Personal information
- Born: 10 July 1993 (age 32) Mayurbhanj district, Odisha
- Education: Kalinga Institute of Social Sciences
- Height: 1.67 m (5 ft 6 in)
- Weight: 64 kg (141 lb)

Sport
- Sport: Athletics
- Event: Heptathlon
- Coached by: Sushanta Roy Santosh Kumar Mahanta Sanjay Garanayak

Medal record
Representing India
Asian Championships
| Bronze medal – third place | 2015 Wuhan | Heptathlon |
| Bronze medal – third place | 2017 Bhubaneswar | Heptathlon |
Asian Indoor and Martial Arts Games
| Gold medal – first place | 2017 Ashgabat | Pentathlon |

= Purnima Hembram =

Indian track and field athlete

Purnima Hembram (born 10 July 1993) is an Indian track and field athlete. She won bronze medals in the heptathlon at the 2015 and 2017 Asian Championships and placed fourth at the 2018 Asian Games.

==Life==
Hembram is from the Santhal tribe from Mayurbhanj, Odisha. She was born in 1993 to Dukhia and Dhania Hembram, and has two brothers, Durga and Doman and one sister Singo.

==Career==
Hembram was declared Biju Patnaik Sportsman of the Year in 2015 and she was given a prize of 200,000 rupees.

In 2017 she was given a grant of 300,000 rupees on 1 July just before the 2017 Asian Athletics Championships by Orissa Chief minister Naveen Patnaik.
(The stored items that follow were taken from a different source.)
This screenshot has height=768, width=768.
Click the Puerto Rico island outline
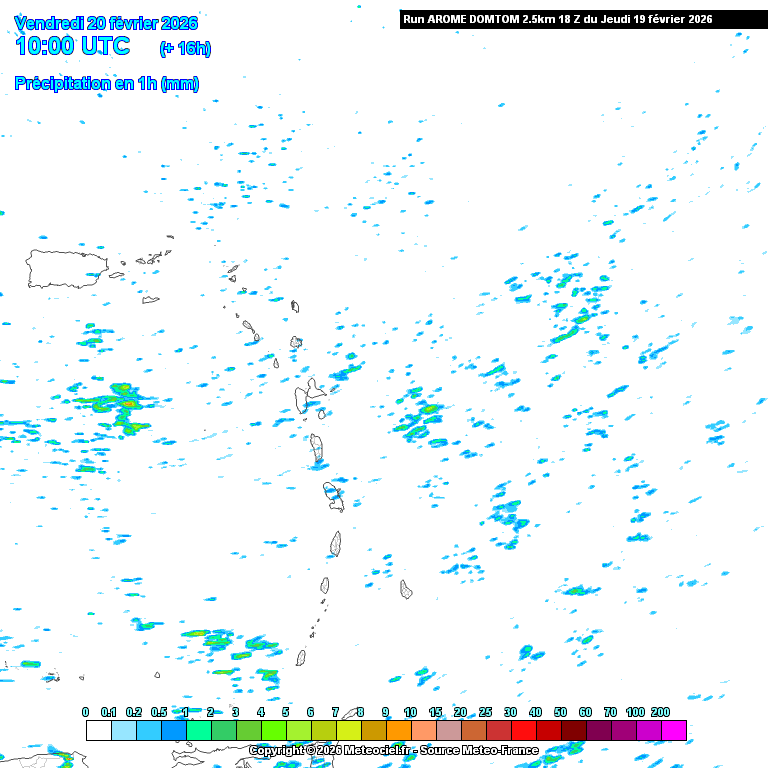[66, 268]
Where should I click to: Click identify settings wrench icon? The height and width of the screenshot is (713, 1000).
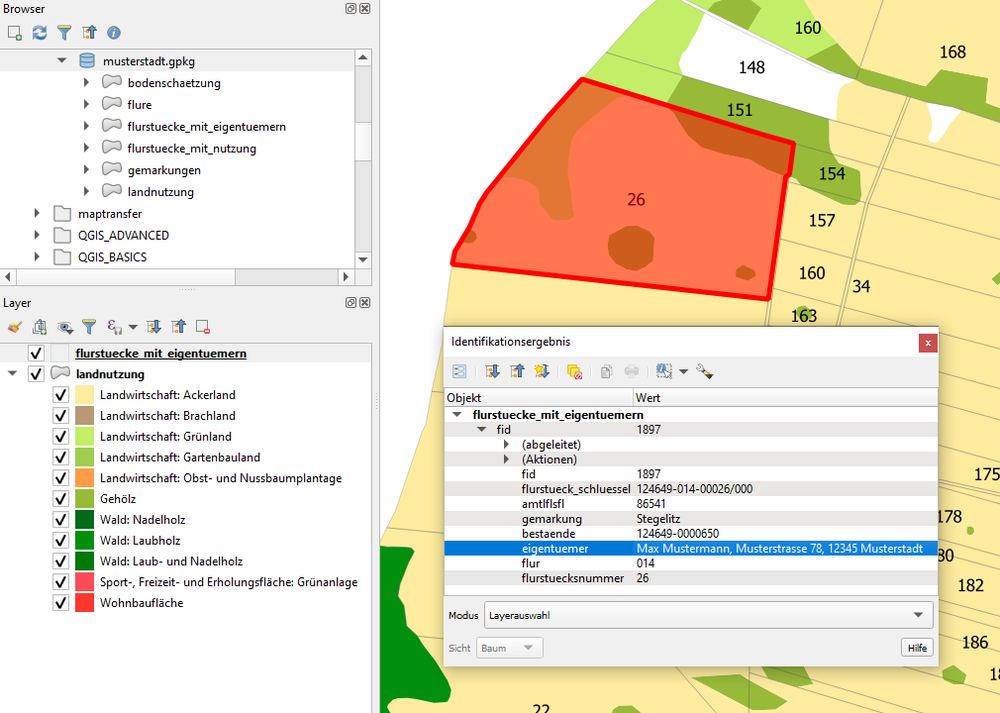(x=704, y=371)
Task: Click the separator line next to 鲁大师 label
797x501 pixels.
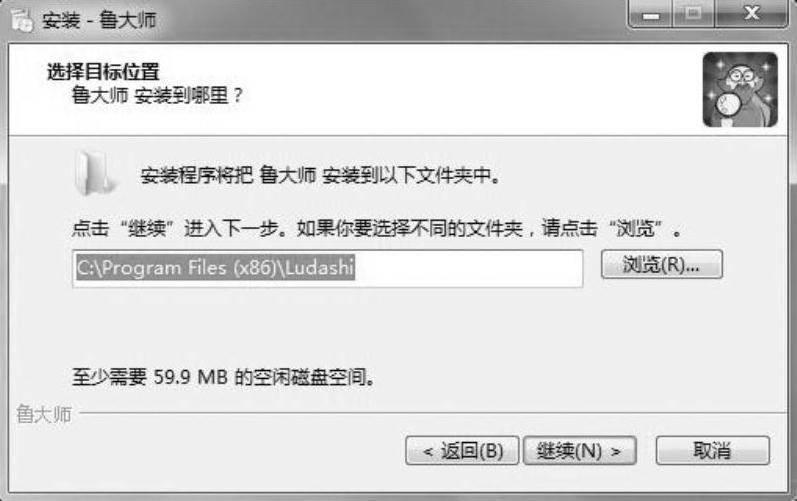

Her colleague Swapna Barman collapsed during the final event of the 2017 Asian Athletics Championships – Women's heptathlon which was the 800 metres. However Barman still took the gold. Meg Hemphill of Japan took the silver and Hembram took the bronze medal. Later that month Hembram took the 100m gold medal at the 57th National Senior Inter-State Athletic Championships in Guntur.

Hembram won a gold medal at the 5th Asian Indoor and Martial Arts Games in Ashgabat, Turkmenistan on 17 September 2017.